In July 1995, a federal jury found the County of Los Angeles, Sheriff Sherman Block and two of his top assistants liable for civil rights violations by their deputies and awarded $611,000 in damages to plaintiffs Darren Thomas, Michael Sterling and Kevin Marshall. The verdict ended the first of 24 cases that remained pending against the Sheriff's Department as part of the Thomas litigation.
In December 1995, the Los Angeles County Sheriff's Department and the plaintiffs settled the Thomas litigation for $7,500,000 in payment for injuries and attorneys' fees.
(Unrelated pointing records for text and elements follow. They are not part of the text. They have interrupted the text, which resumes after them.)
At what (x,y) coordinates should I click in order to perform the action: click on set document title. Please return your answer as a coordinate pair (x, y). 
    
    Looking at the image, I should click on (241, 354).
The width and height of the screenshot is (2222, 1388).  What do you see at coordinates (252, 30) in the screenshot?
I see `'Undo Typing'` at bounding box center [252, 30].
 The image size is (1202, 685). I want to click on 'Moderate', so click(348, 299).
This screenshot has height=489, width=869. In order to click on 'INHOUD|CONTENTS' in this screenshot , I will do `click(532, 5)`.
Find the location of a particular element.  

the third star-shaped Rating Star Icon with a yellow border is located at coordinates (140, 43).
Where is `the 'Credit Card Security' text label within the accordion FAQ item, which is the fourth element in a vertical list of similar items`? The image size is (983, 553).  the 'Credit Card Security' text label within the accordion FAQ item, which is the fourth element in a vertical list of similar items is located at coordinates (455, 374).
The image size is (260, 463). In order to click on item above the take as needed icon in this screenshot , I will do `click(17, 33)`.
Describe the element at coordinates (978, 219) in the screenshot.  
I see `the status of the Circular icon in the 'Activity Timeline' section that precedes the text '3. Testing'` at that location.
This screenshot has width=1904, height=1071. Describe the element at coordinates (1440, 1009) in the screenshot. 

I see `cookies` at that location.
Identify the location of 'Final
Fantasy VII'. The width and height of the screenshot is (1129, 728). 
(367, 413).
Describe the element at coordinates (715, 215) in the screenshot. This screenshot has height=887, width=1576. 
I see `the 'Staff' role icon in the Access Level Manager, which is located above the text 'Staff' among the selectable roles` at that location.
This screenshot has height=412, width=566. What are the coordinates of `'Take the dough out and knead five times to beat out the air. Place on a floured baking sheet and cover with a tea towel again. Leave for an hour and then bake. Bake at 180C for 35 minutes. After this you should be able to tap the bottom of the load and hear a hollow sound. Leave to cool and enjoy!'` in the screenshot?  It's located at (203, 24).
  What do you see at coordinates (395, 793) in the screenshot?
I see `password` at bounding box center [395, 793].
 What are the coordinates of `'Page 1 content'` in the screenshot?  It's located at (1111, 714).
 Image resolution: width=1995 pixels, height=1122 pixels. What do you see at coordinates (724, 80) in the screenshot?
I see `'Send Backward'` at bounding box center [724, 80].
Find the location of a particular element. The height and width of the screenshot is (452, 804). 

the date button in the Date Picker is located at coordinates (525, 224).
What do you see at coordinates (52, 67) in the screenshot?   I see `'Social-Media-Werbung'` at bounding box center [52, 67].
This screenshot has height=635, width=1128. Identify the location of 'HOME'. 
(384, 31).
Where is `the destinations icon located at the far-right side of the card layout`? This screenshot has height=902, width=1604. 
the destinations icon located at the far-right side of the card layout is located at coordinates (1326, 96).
The settlement also required the County to make available an additional $1.5 million for force and cultural diversity training, to have fully operating a computerized force tracking system by March 1997, and to extend the contract for a special counsel to monitor the implementation of the Kolts Report through December 1999.
Meanwhile, undercover investigations into corruption in the Los Angeles County Sheriff's Department began in Operation Big Spender in late 1988. As of December of 1993, nineteen deputies had been convicted and the investigation was continuing.
L. A. Street Gangs
In the wake of the riots and rebellion, the Crips and Bloods announced a truce to end inter-gang violence. The call for a truce reflected the growing intolerance among all segments of the Los Angeles community towards drive-by shootings, gang crimes and gang violence. Gang crime contributes to police abuse and creates significant obstacles to achieving police reform. Law enforcement efforts to combat so-called gangs can lead to the plundering of constitutional protections. According to the Kolts Report, teams of deputies roam the streets virtually at will to deal with alleged gang members. Deputies get away with improper tactics because of the unsympathetic nature of the suspects. Some deputies engaged in brutal and intolerable gang-like behavior. Some police officers come to see many African American and Latino youths as enemies or potential enemies. According to the 1992 report by former Los Angeles County District Attorney Ira Reiner, Gangs, Crime and Violence in Los Angeles, the police have identified almost half of all black men in Los Angeles County between the ages of 21 and 24 as gang members. That number is so far out of line that the District Attorney recognized that a careful examination was needed to determine whether the police are systematically over-identifying black youths as gang members. In addition, just what is a "gang related" crime is subject to manipulation. The number of "gang homicides" in Los Angeles would drop by almost 60% if a different, equally valid, definition of "gang related crimes" were used.